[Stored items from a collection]
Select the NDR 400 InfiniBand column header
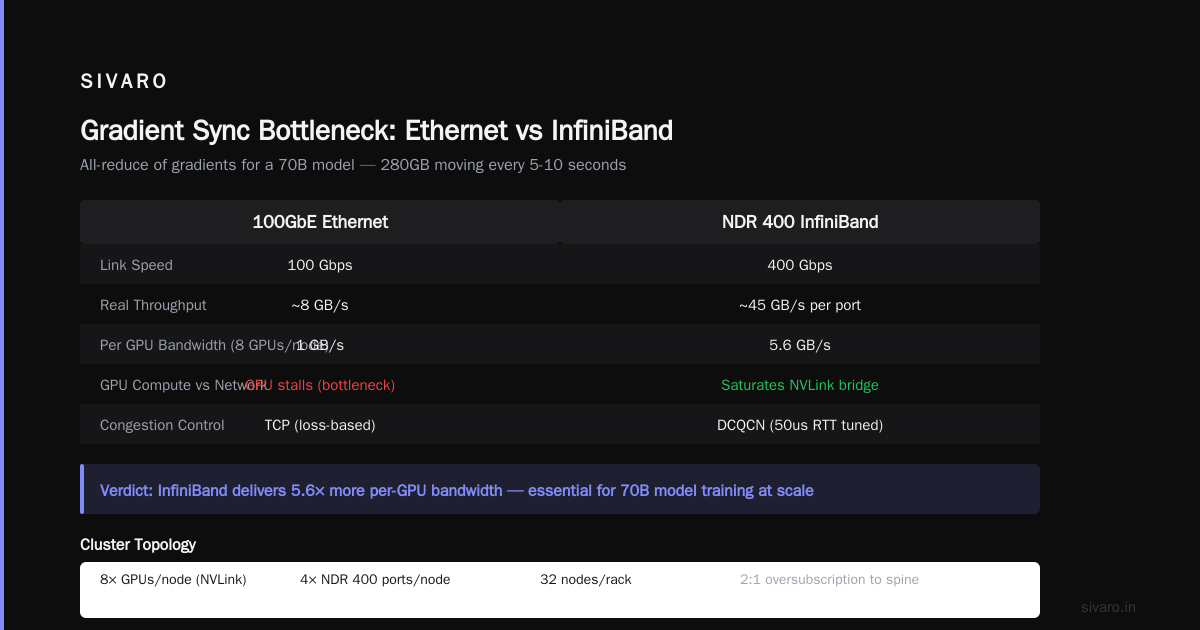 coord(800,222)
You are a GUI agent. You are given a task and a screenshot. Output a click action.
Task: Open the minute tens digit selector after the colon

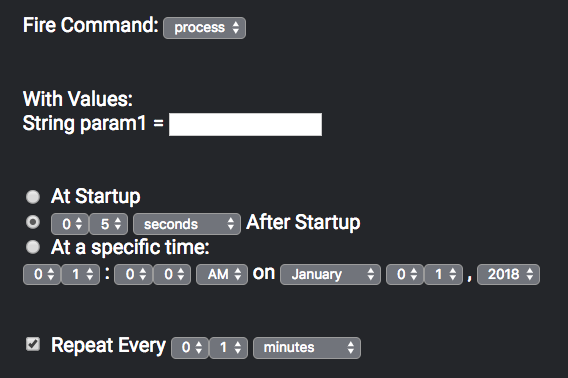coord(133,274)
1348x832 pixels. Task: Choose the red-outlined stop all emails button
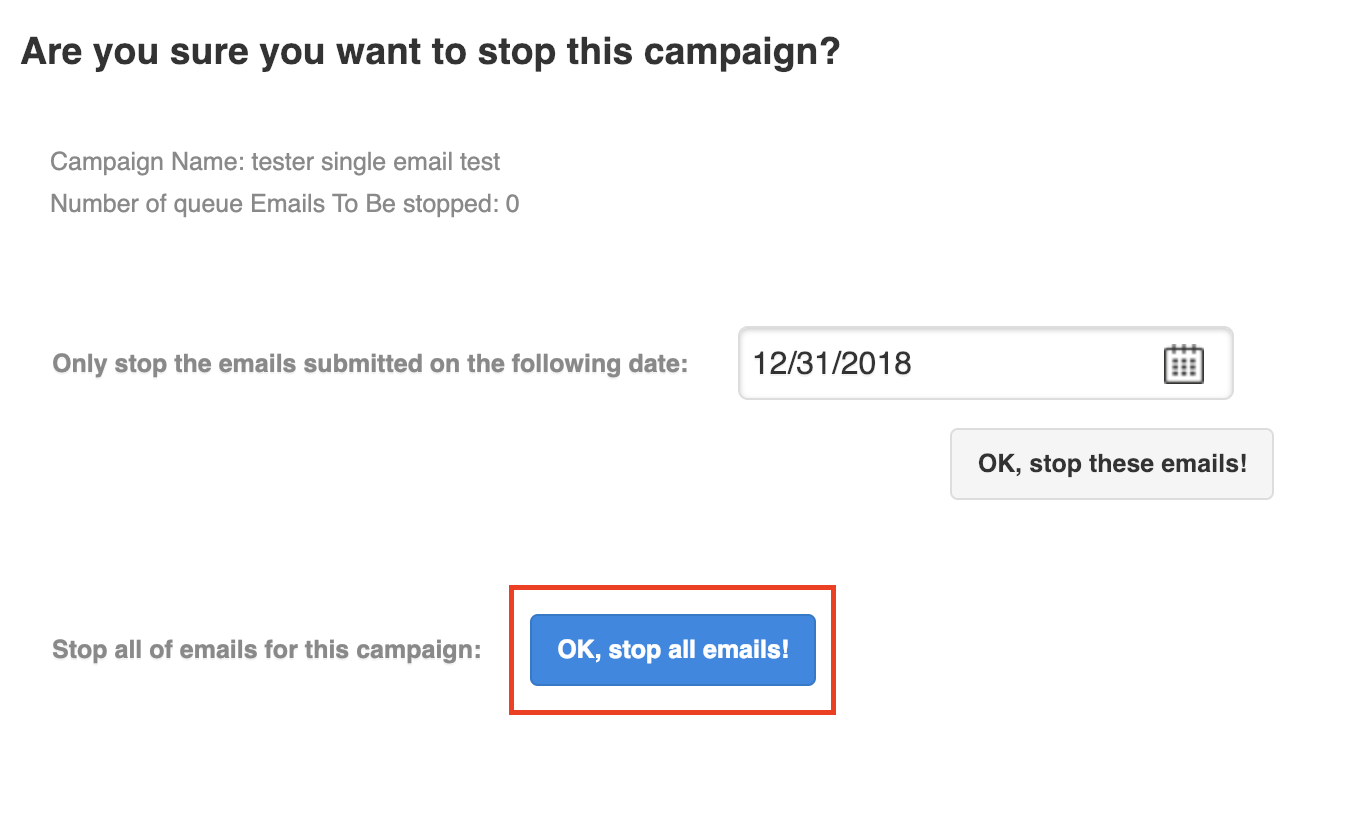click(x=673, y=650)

**Work to complete**
Retype exactly, and only, the lines from the one containing "Task: Open the" through the end of the records above. Pictures stay out of the copy.

**Task solution**
Task: Open the minute tens digit selector after the colon

coord(133,274)
1348x832 pixels. Task: Choose the red-outlined stop all emails button
click(x=673, y=650)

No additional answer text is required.